De ce fait, à partir du 1er janvier, la Financial Services Commission cessera d’allouer des Category 2 Global Business Licences et reformatera la Category 1 Global Busness Licence en une Global Business Licence. D’autre part, les resident companies et autres partenariats incorporés à Maurice mais avec le contrôle exercé par des actionnaires non-résidents et opérants de l’étranger sont assujettis à de nouvelles conditions. Ils sont impérativement tenus à solliciter une Global Business Licence ou une autorisation de la FSC par le biais d’une management company. « The latter will be responsible for Anti-Money Laundering/Combating the Financing of Terrorism, legal, regulatory and corporate governance compliance of these companies/partnerships », notent les amendements prévus dans le cadre du Finance Bill à venir.

Ambitions
Commentant ces éventuels changements dans le budget, le Times of India rapporte que « the deemed Foreign Tax Credit mechanism, available to companies holding a category 1-Global Business License (GBC-1), will be abolished from December 31, 2018 and will be replaced by a partial exemption mechanism. Mauritius-resident Foreign Portfolio Investors, including those investing into India, typically register as GBC-1 companies as this enables them to take advantage of the applicable tax treaties.
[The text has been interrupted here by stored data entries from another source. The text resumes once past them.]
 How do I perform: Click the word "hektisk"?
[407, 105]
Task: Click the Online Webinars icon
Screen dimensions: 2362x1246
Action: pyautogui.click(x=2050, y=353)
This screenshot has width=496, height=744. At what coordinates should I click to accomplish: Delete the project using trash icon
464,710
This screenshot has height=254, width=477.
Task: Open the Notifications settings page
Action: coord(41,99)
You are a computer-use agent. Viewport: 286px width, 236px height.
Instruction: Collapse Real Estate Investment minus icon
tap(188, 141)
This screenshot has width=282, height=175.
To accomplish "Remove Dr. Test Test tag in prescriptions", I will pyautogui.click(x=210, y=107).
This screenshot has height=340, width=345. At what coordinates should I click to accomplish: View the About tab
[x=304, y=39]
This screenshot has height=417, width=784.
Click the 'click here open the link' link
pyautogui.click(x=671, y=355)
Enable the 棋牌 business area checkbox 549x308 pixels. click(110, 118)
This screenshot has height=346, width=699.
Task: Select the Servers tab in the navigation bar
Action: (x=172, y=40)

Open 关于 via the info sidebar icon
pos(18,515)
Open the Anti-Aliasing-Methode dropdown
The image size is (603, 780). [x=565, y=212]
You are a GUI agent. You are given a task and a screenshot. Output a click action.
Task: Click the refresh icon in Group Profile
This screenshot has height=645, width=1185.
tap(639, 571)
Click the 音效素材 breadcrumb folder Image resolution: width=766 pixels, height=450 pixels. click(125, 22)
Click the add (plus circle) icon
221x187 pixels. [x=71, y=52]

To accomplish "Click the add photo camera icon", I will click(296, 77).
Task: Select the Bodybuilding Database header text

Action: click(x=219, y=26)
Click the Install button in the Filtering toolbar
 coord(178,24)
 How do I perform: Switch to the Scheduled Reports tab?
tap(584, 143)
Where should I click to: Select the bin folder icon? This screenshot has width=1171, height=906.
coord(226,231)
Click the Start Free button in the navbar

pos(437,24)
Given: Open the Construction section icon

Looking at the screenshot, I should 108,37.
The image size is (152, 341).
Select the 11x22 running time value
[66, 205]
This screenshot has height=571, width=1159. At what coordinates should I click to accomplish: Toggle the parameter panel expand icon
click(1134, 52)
The move proposed in the budget does not alter the tax outgo in Mauritius, but may result in having FPIs to provide greater evidence to prove that they are not post-box entities. »

Conformément aux directives de l’OCDE, des amendements ont été annoncés par rapport au cadre fiscal du freeport regime. Ainsi, l’exemption à la corporate tax, dont bénéficient les opérateurs du port franc et les private freeport developers, sera abrogée. L’intention du gouvernement au chapitre du freeport est que « the current tax regime will continue to appy until 30th June 2021 to companies which have been issued with a freeport certificate before 14th June 2018. »

D’autres restrictions seront également imposées dans le port franc :
. l’élimination du cap de 50% sur la vente des produits sur le marché local ;
. l’imposition d’une période maximale de 24 mois pour le stockage des marchandises, avec un moratoire de 42 mois pour les marchandises déjà en stock dans le port franc au 14 juin, date de la présentation du budget, ou encore l’interdiction des activités manufacturières dans le port franc avec une période de transition pour les entités en opération.
Pour sa part, la Roadmap for a Regional FINTECH Hub devra modifier de manière substantielle le paysage du Global Business Sector. Dans les conclusions du rapport officiel daté du 18 mai et soumis aux autorités, Lord Desai, membre du House of Lords EU Financial Affairs Sub-Committee, note « the Committee is convinced of the significant potential of fintech to increase efficiency in financial services, promoting competition between financial service providers and to enhance financial inclusion. It remains optimistic that Mauritius will succeed in positioning itself as the fintech hub for Africa and Asia. »
Le rapport Desai, qui comprend une série de propositions et de recommandations visant à faire de Maurice un Technology and AI (Artificial Intelligence) Hub, mise sur une approche comprenant une transition « which relates to extending the current regulatory framework to accommodate fintech, is considered suitable during this initial phase. Such a course of conduct will allow Mauritius to start building its reputation as a regional FINTECH hub while concurrently enhancing its regulatory and supervisory expertise and effectiveness in the FINTECH space. »

Des ambitions annoncées dans le budget, même si les contours de la campagne pour les prochaines élections se dessinent à l’horizon.